• _Instrucciones de trabajo_
1. Reproduce sin ningún cambio el tramo del texto sobre las retenciones al agro que va desde "Las flamantes autoridades" hasta "racionalidad de ambas.".
2. Prosigue el texto sobre las retenciones al agro a partir de su última oración.

• _Texto fuente_
El trueno entre la soja

El trueno entre la soja
4 diciembre, 2019 por Redacción La tinta

El conflicto en ciernes con el campo requiere un diseño de política que lo corte de raíz.

Por Enrique Aschieri para El Cohete a la Luna

Las flamantes autoridades prontas a debutar en el ejercicio del gobierno nacional han dado a entender que aumentarán las retenciones. A largo y a lo ancho del país, los dirigentes de la gremial agropecuaria han comenzado a mostrar los dientes para hacerle saber al nuevo gobierno que reaccionarán feo si efectivamente aumentan y extienden los derechos a las exportaciones. La gremial agropecuaria promete rehacer otra vez el desagradable clima de los 129 días de desabastecimiento del país durante 2008 en respuesta a la resolución 125. Ahora para ir dándose coraje auguran que la pelea será como si fuera contra una 250. Frente a semejante bando de guerra que sugiere que no se ha aprendido ni olvidado nada desde entonces, se impone intentar tanto entender los argumentos del gobierno como la vivisección de las demandas chacareras para cubicar el grado de racionalidad de ambas.

Porque la racionalidad no puede estar al mismo tiempo en los dos lados en conflicto es que suma cero. O bien los chacareros tienen razón y no hay ninguna justificación que no sea la de un gobierno populista despilfarrador, que toma por asalto sus bolsillos para financiar el ineficaz y malévolo programa de pan y circo a fin de atontar y sujetar así a las masas. O bien el gobierno y los trabajadores antes y ahora tendrían razón, y la falta de fuerza política pretérita taró de tal forma el proceso de crecimiento y la tasa de inflación que ambos indicadores no pudieron volver a recuperar magnitudes más o menos equilibradas, horadando el poder de compra del salario.

El denominador común de los sectores en conflicto es el nivel, reparto y necesidad de la renta de la tierra. Escarbar en las trayectorias previas del presente del agro tanto argentino como mundial dice unas cuantas cosas sobre las perspectivas del porvenir.

Hoy y ayer

El agro argentino genera el 7% del Valor Agregado Bruto total o del Producto Interno Bruto (valor agregado y producto bruto son conceptos similares). También genera el 7% de los puestos de trabajo de toda la actividad económica nacional y paga el 3% de su masa salarial. Su importancia está como proveedor de divisas. La comparación con otros países del mundo desarrollado da una idea del lugar hacia donde va el sector agrario. En los Estados Unidos, el agro representa el 0,9% del PIB y emplea el 0,7% de la mano de obra. En Japón, estos valores ascienden al 1,1% del PIB y al 2,9% de la mano de obra empleada. En Alemania representa el 0,7% del PIB y el 1,4% del empleo. En Francia, 1,7% y 2,8%, respectivamente. Este destino de apocamiento es el del agro argentino –subsidios incluidos— a condición de que no se detenga el cambio tecnológico que supone la consolidación del mercado interno; o sea, a contramano de lo que desea el campo para sí cuando se solivianta por las retenciones.

• _Sección de datos_
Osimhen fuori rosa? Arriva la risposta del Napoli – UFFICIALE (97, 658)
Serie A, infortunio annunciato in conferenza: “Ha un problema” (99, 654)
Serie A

• _Respuestas escritas_
1.
Las flamantes autoridades prontas a debutar en el ejercicio del gobierno nacional han dado a entender que aumentarán las retenciones. A largo y a lo ancho del país, los dirigentes de la gremial agropecuaria han comenzado a mostrar los dientes para hacerle saber al nuevo gobierno que reaccionarán feo si efectivamente aumentan y extienden los derechos a las exportaciones. La gremial agropecuaria promete rehacer otra vez el desagradable clima de los 129 días de desabastecimiento del país durante 2008 en respuesta a la resolución 125. Ahora para ir dándose coraje auguran que la pelea será como si fuera contra una 250. Frente a semejante bando de guerra que sugiere que no se ha aprendido ni olvidado nada desde entonces, se impone intentar tanto entender los argumentos del gobierno como la vivisección de las demandas chacareras para cubicar el grado de racionalidad de ambas.

2.
Repasar brevemente lo que viene aconteciendo en la economía mundial desde hace dos siglos en el agro debería despejar cualquier duda sobre la naturaleza de ese rumbo hacia la nada del campo. Incluso, alertar sobre la alternativa política aquí y ahora. Recién en 2007 se traspasó el umbral que determinó que más del 50% de la humanidad está urbanizada. A principios del siglo XIX, alrededor del 95% de la humanidad vivía en el campo y del campo. En el momento que la clase burguesa entra a jugar como vector de una transformación radical de la sociedad –la más radical de todas, después de la dislocación de la comunidad primitiva y el principio de la lucha de clases—, la fuente casi única de excedente era el trabajo de los pequeños agricultores. El problema de la revolución industrial fue, por un lado, un asunto de extracción, de movilización y de utilización del excedente agrícola; y por el otro, la transferencia de una parte de la población activa desde ese sector hacia la industria.

Las dos operaciones son factibles si la productividad del trabajo de la agricultura se eleva lo suficiente como para, por un lado, a partir de cierto umbral permitir la generación de un excedente permanente que posibilita financiar el desarrollo de los otros sectores; y por el otro, asegura la misma cantidad de alimentos con menos mano de obra. En suma, aquellos que permanecen en la agricultura deben ser capaces de nutrir a aquellos que la abandonan. Esto comprende también la introducción de nuevos cultivos. Por ejemplo, un trabajo de Nathan Nunn y Nancy Qian de 2009 postula como hipótesis que la introducción desde el Nuevo al Viejo Mundo de las papas, que son extremadamente nutritivas y una fuente de calorías muy barata, puede explicar el 22% del aumento de la población y el 47% del aumento de la urbanización durante los siglos XVIII y XIX en Europa. Las papas produjeron rendimientos mucho más altos por hectárea respecto de los cultivos básicos preexistentes del Viejo Mundo.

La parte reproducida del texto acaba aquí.